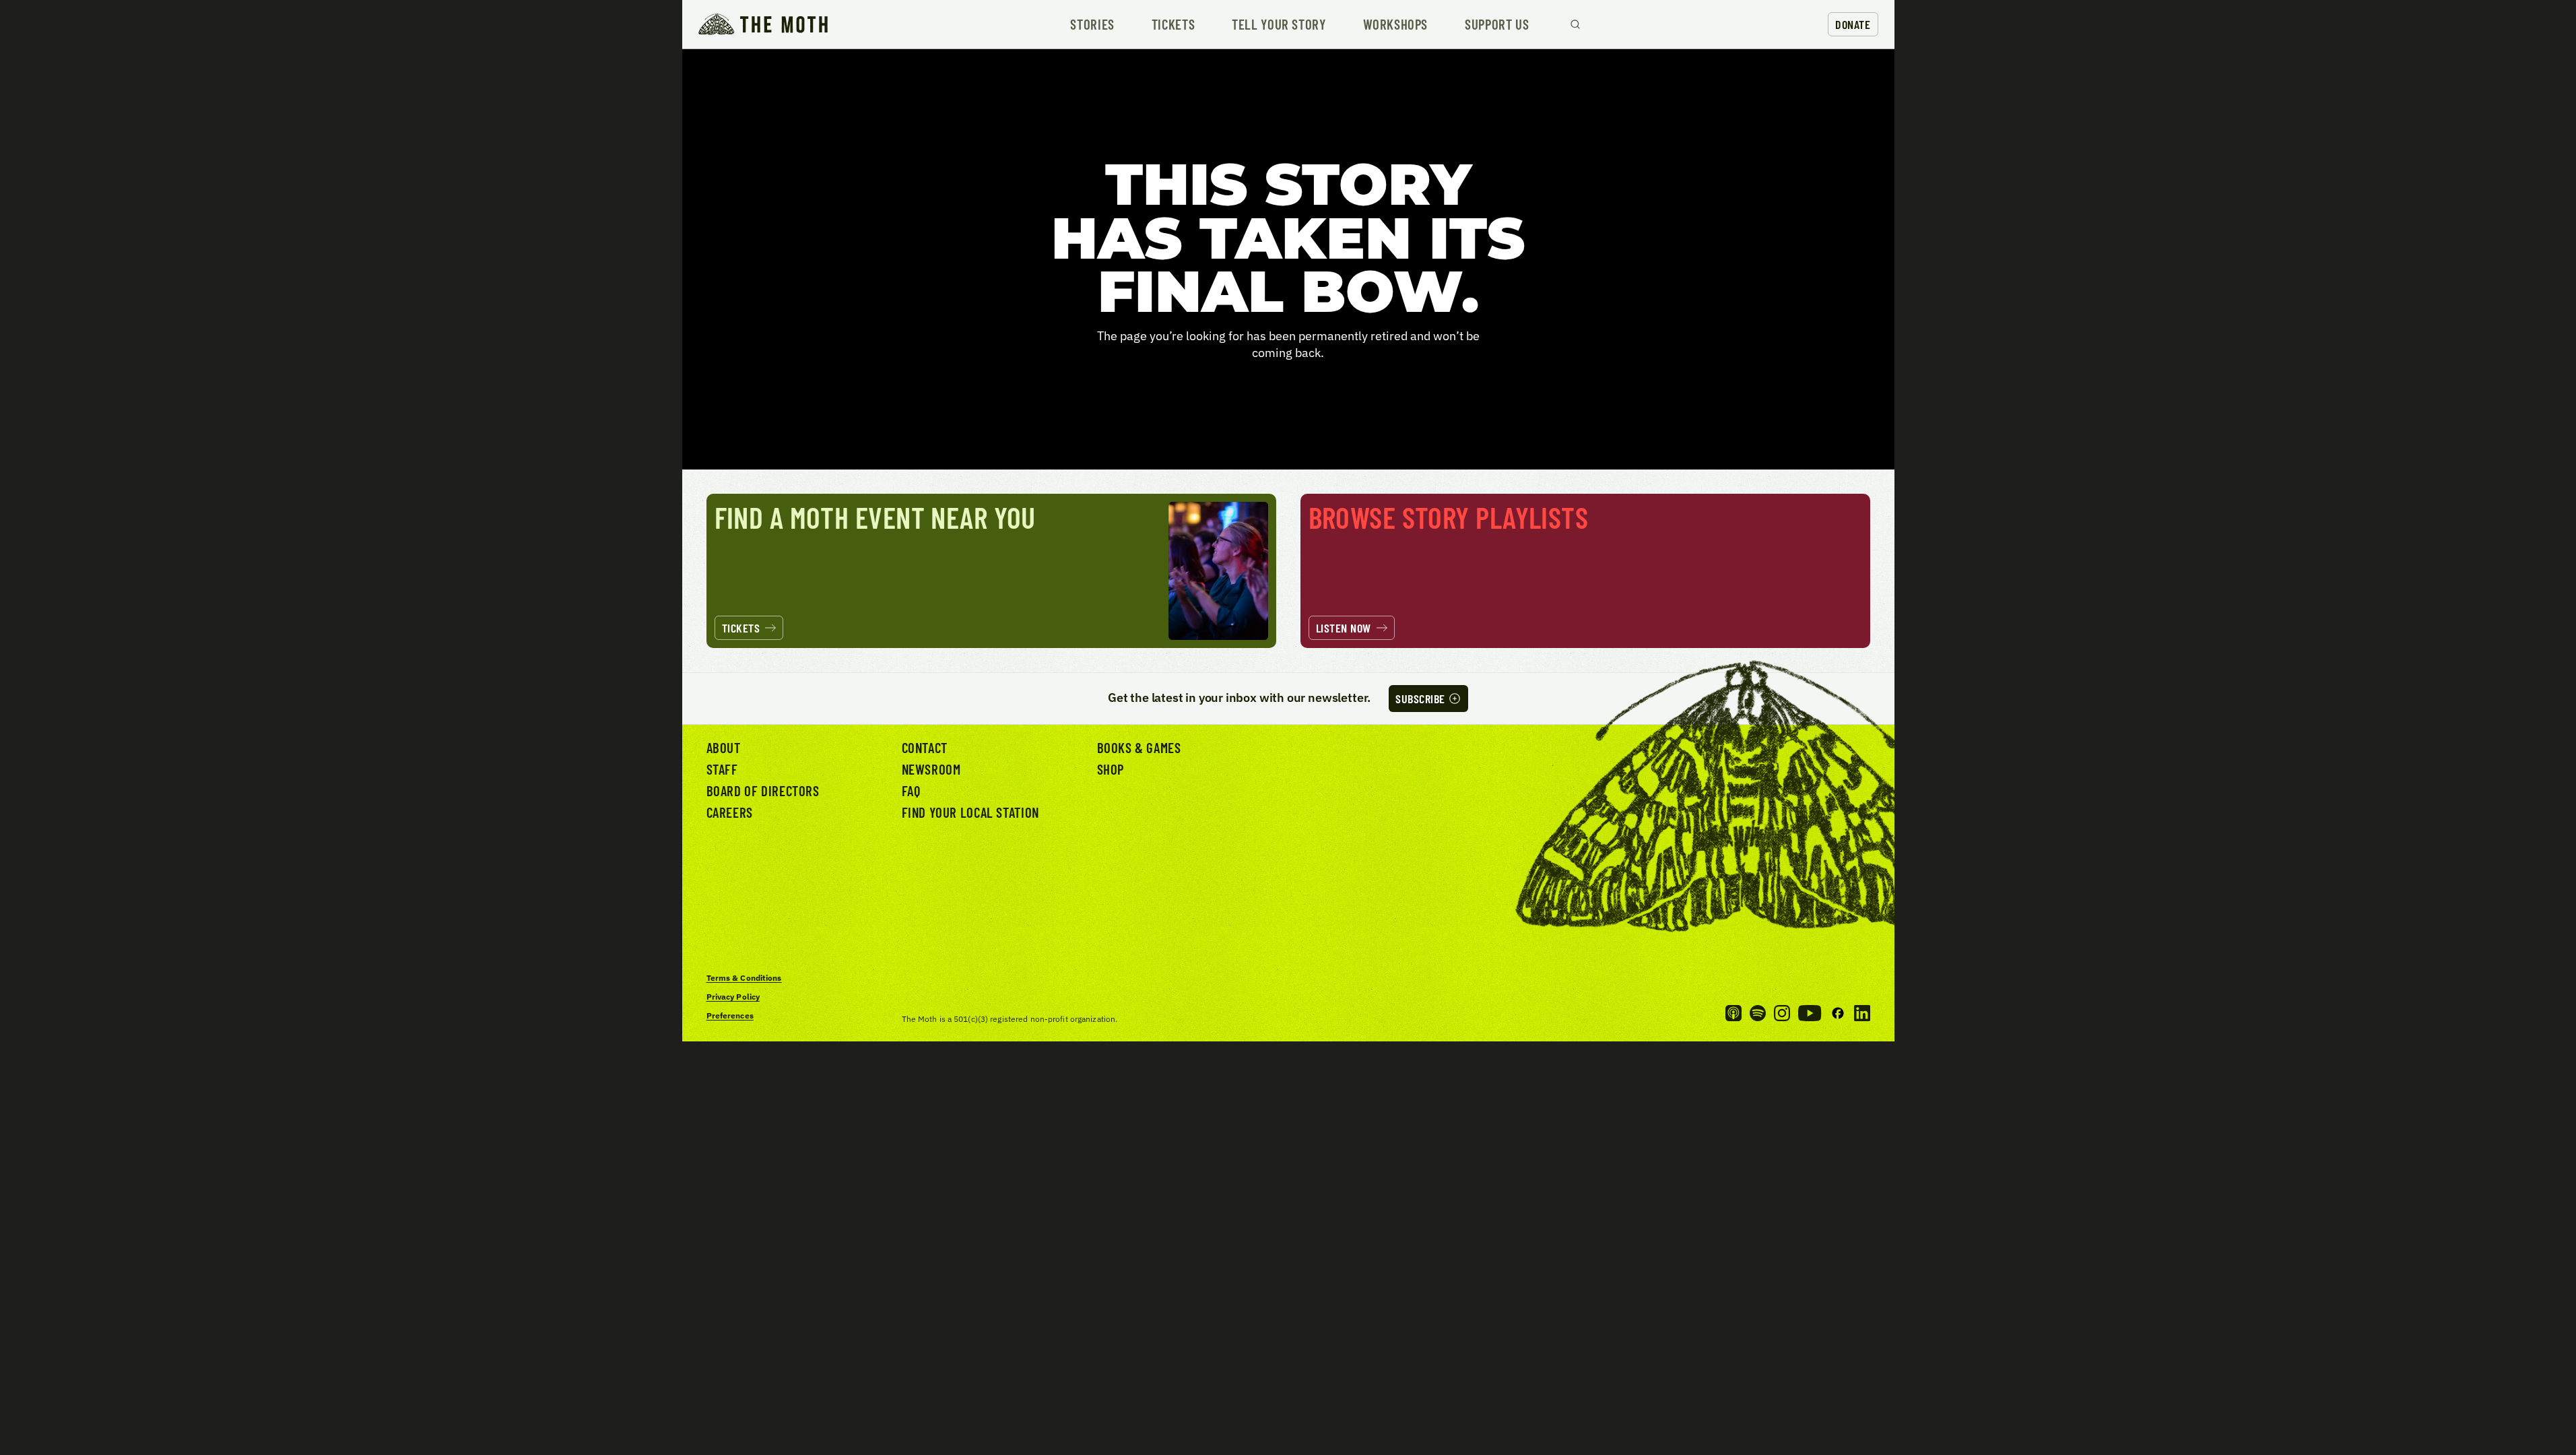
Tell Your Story (1278, 25)
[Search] (1575, 24)
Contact (925, 747)
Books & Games (1139, 747)
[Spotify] (1758, 1013)
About (723, 747)
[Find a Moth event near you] (991, 571)
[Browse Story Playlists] (1585, 571)
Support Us (1497, 25)
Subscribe (1420, 698)
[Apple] (1733, 1013)
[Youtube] (1809, 1013)
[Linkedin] (1862, 1013)
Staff (722, 769)
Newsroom (931, 769)
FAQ (911, 790)
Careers (729, 812)
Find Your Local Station (970, 812)
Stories (1092, 25)
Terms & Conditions (744, 978)
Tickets (1173, 25)
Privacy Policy (733, 997)
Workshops (1395, 25)
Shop (1110, 769)
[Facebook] (1838, 1013)
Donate (1852, 24)
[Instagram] (1782, 1013)
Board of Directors (763, 790)
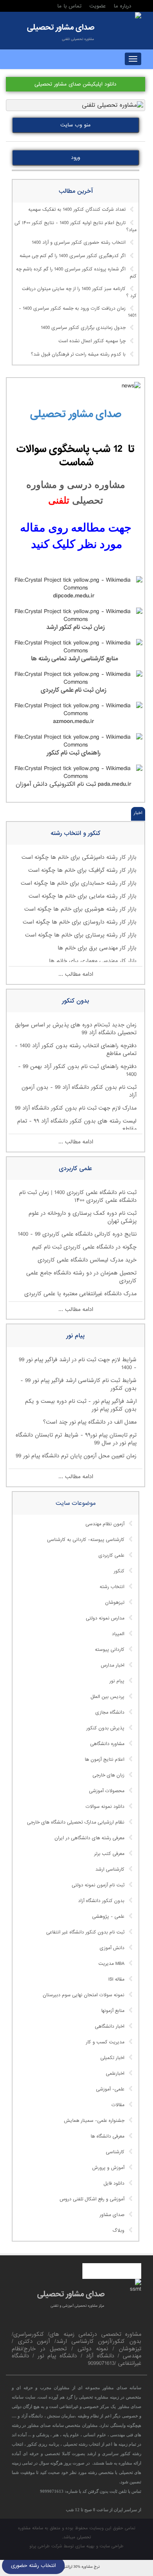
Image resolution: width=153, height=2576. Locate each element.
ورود (75, 157)
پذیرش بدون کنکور (105, 1728)
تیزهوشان (114, 1602)
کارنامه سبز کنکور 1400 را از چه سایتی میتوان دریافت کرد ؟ (79, 292)
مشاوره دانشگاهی (107, 1743)
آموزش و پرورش (108, 2167)
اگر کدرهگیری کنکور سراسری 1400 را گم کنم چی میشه (73, 256)
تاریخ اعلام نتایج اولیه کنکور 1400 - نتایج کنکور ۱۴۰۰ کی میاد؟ (76, 227)
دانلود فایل (114, 2183)
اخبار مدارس (112, 1665)
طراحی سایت (112, 2546)
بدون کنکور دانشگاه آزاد (101, 1900)
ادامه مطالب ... (75, 974)
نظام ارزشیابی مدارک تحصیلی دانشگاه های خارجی (75, 1822)
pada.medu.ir (113, 784)
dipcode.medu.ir (74, 596)
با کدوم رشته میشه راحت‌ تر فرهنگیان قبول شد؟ (78, 354)
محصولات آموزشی (106, 1791)
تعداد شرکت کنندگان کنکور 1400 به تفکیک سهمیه (77, 210)
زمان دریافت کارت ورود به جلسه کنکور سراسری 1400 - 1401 (78, 312)
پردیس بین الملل (107, 1696)
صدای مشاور (112, 2214)
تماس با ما (69, 6)
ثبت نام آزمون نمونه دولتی (98, 1885)
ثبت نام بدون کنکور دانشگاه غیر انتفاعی (85, 1932)
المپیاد (118, 1634)
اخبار (138, 813)
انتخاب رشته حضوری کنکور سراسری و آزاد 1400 (79, 242)
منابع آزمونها (112, 2010)
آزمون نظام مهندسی (105, 1524)
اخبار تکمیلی (112, 2057)
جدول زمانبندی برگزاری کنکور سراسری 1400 (83, 328)
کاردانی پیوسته (109, 1649)
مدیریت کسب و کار (105, 2042)
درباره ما (122, 6)
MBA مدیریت (111, 1963)
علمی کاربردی (111, 1555)
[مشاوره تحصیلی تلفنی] (138, 16)
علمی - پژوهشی (108, 1916)
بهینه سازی (85, 2546)
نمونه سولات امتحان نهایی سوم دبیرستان (83, 1995)
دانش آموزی (112, 1948)
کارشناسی (115, 2152)
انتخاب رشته (112, 1586)
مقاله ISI (116, 1979)
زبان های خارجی (108, 1775)
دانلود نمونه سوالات (105, 1806)
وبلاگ (118, 2230)
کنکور (119, 1571)
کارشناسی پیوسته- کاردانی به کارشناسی (85, 1539)
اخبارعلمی (115, 2073)
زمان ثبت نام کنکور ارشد (75, 627)
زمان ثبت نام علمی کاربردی (73, 690)
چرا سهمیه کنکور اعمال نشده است (92, 341)
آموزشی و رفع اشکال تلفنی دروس (92, 2199)
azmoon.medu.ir (73, 721)
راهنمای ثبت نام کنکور (73, 753)
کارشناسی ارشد (109, 1869)
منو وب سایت (75, 125)
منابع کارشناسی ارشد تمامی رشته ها (74, 658)
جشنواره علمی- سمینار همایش (94, 2120)
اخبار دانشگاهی (109, 2026)
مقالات (117, 2105)
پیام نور (116, 1681)
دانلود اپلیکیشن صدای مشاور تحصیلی (76, 84)
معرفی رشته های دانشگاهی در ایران (89, 1838)
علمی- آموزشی (110, 2089)
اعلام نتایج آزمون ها (104, 1759)
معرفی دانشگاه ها (107, 2136)
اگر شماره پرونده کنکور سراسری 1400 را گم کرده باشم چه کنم (76, 273)
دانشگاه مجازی (109, 1712)
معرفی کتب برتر (109, 1853)
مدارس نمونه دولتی (105, 1618)
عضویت (97, 6)
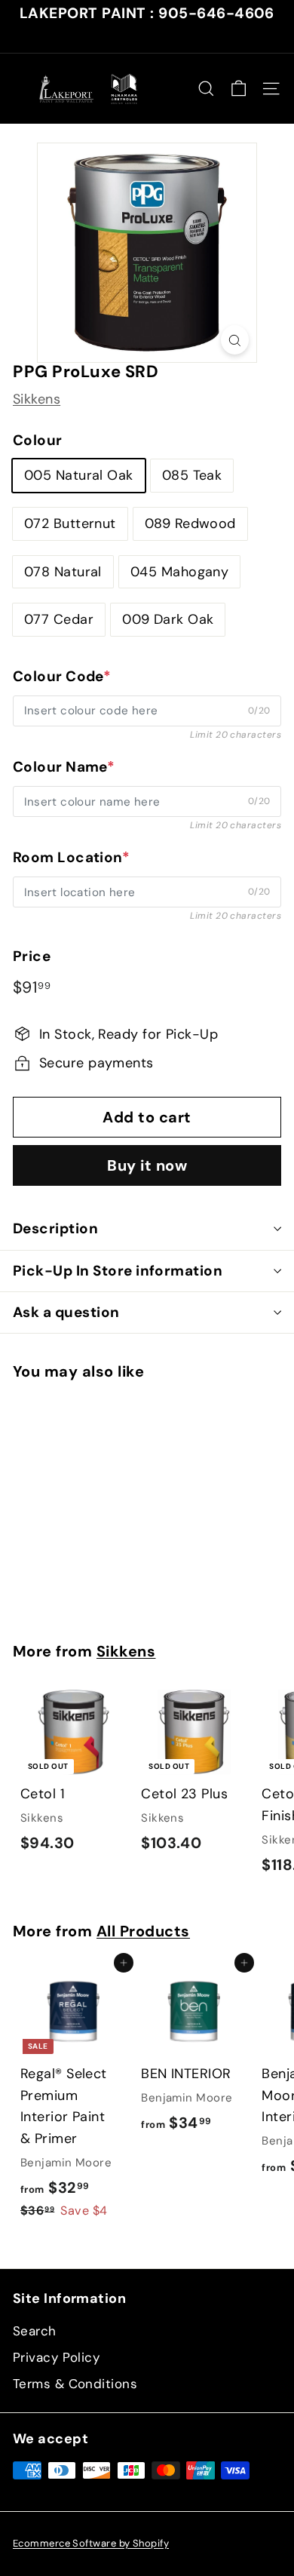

+===+

## What you need to do
Please return, exactly as written, the lines from the first line of the records above through the line containing "Privacy Policy (733, 997)", both included, leaving out any pictures.

## Result for this task
Tell Your Story (1278, 25)
[Search] (1575, 24)
Contact (925, 747)
Books & Games (1139, 747)
[Spotify] (1758, 1013)
About (723, 747)
[Find a Moth event near you] (991, 571)
[Browse Story Playlists] (1585, 571)
Support Us (1497, 25)
Subscribe (1420, 698)
[Apple] (1733, 1013)
[Youtube] (1809, 1013)
[Linkedin] (1862, 1013)
Staff (722, 769)
Newsroom (931, 769)
FAQ (911, 790)
Careers (729, 812)
Find Your Local Station (970, 812)
Stories (1092, 25)
Terms & Conditions (744, 978)
Tickets (1173, 25)
Privacy Policy (733, 997)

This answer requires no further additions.